EXERCISE —
Each record has to be repeated exactly as given.

(RECORDS SHOWN)

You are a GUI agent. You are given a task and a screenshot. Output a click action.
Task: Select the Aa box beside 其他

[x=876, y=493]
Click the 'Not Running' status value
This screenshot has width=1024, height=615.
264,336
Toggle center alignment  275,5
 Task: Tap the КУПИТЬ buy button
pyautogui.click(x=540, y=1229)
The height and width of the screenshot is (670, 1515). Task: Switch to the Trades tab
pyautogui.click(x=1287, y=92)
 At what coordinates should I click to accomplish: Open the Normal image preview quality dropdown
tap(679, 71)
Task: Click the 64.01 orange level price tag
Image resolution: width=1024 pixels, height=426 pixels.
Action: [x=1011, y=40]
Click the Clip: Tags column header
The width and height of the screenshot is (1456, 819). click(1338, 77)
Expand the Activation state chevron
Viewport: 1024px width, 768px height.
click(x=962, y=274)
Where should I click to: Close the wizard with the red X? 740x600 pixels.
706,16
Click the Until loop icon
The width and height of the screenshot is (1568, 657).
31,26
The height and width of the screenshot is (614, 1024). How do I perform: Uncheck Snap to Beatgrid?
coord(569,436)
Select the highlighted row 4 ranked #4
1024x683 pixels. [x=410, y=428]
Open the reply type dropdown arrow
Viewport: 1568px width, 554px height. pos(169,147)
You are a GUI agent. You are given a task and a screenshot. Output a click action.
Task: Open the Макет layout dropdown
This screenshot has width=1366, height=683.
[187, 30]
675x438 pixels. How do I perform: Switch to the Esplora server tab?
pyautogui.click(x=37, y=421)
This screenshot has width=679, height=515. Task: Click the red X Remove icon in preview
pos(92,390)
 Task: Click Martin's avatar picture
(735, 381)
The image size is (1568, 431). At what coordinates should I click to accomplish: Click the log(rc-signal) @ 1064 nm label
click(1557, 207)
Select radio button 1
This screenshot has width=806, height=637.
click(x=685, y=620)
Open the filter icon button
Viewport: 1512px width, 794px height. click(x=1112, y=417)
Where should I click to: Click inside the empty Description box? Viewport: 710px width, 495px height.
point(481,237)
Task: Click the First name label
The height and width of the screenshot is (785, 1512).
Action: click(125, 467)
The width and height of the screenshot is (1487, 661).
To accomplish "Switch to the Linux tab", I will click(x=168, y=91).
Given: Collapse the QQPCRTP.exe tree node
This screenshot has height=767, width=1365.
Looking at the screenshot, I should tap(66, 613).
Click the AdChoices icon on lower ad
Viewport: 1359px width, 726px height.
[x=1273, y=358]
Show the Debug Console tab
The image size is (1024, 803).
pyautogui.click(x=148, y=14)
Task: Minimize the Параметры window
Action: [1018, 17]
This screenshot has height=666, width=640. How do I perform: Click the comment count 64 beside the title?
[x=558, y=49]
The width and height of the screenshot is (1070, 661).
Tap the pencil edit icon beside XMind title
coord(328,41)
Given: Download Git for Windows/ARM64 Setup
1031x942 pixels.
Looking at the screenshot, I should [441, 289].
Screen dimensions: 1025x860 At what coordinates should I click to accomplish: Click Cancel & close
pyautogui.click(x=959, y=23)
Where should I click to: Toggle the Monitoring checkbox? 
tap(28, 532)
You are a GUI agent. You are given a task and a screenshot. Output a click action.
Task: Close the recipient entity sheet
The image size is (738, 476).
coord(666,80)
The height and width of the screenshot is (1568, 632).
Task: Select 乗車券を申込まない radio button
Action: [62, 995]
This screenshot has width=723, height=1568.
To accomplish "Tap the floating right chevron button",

(End RECORDS SHOWN)

TASK RESPONSE —
You are a GUI agent. You are given a task and a screenshot. Output a click action.
Task: Select the Aa box beside 其他

[x=876, y=493]
Click the 'Not Running' status value
This screenshot has width=1024, height=615.
264,336
Toggle center alignment  275,5
 Task: Tap the КУПИТЬ buy button
pyautogui.click(x=540, y=1229)
The height and width of the screenshot is (670, 1515). Task: Switch to the Trades tab
pyautogui.click(x=1287, y=92)
 At what coordinates should I click to accomplish: Open the Normal image preview quality dropdown
tap(679, 71)
Task: Click the 64.01 orange level price tag
Image resolution: width=1024 pixels, height=426 pixels.
Action: [x=1011, y=40]
Click the Clip: Tags column header
The width and height of the screenshot is (1456, 819). click(1338, 77)
Expand the Activation state chevron
Viewport: 1024px width, 768px height.
click(x=962, y=274)
Where should I click to: Close the wizard with the red X? 740x600 pixels.
706,16
Click the Until loop icon
The width and height of the screenshot is (1568, 657).
31,26
The height and width of the screenshot is (614, 1024). How do I perform: Uncheck Snap to Beatgrid?
coord(569,436)
Select the highlighted row 4 ranked #4
1024x683 pixels. [x=410, y=428]
Open the reply type dropdown arrow
Viewport: 1568px width, 554px height. pos(169,147)
You are a GUI agent. You are given a task and a screenshot. Output a click action.
Task: Open the Макет layout dropdown
This screenshot has width=1366, height=683.
[187, 30]
675x438 pixels. How do I perform: Switch to the Esplora server tab?
pyautogui.click(x=37, y=421)
This screenshot has width=679, height=515. Task: Click the red X Remove icon in preview
pos(92,390)
 Task: Click Martin's avatar picture
(735, 381)
The image size is (1568, 431). At what coordinates should I click to accomplish: Click the log(rc-signal) @ 1064 nm label
click(1557, 207)
Select radio button 1
This screenshot has width=806, height=637.
click(x=685, y=620)
Open the filter icon button
Viewport: 1512px width, 794px height. click(x=1112, y=417)
Where should I click to: Click inside the empty Description box? Viewport: 710px width, 495px height.
point(481,237)
Task: Click the First name label
The height and width of the screenshot is (785, 1512).
Action: click(125, 467)
The width and height of the screenshot is (1487, 661).
To accomplish "Switch to the Linux tab", I will click(x=168, y=91).
Given: Collapse the QQPCRTP.exe tree node
This screenshot has height=767, width=1365.
Looking at the screenshot, I should tap(66, 613).
Click the AdChoices icon on lower ad
Viewport: 1359px width, 726px height.
[x=1273, y=358]
Show the Debug Console tab
The image size is (1024, 803).
pyautogui.click(x=148, y=14)
Task: Minimize the Параметры window
Action: [1018, 17]
This screenshot has height=666, width=640. How do I perform: Click the comment count 64 beside the title?
[x=558, y=49]
The width and height of the screenshot is (1070, 661).
Tap the pencil edit icon beside XMind title
coord(328,41)
Given: Download Git for Windows/ARM64 Setup
1031x942 pixels.
Looking at the screenshot, I should [441, 289].
Screen dimensions: 1025x860 At what coordinates should I click to accomplish: Click Cancel & close
pyautogui.click(x=959, y=23)
Where should I click to: Toggle the Monitoring checkbox? 
tap(28, 532)
You are a GUI agent. You are given a task and a screenshot. Output a click action.
Task: Close the recipient entity sheet
The image size is (738, 476).
coord(666,80)
The height and width of the screenshot is (1568, 632).
Task: Select 乗車券を申込まない radio button
Action: [62, 995]
This screenshot has width=723, height=1568.
To accomplish "Tap the floating right chevron button",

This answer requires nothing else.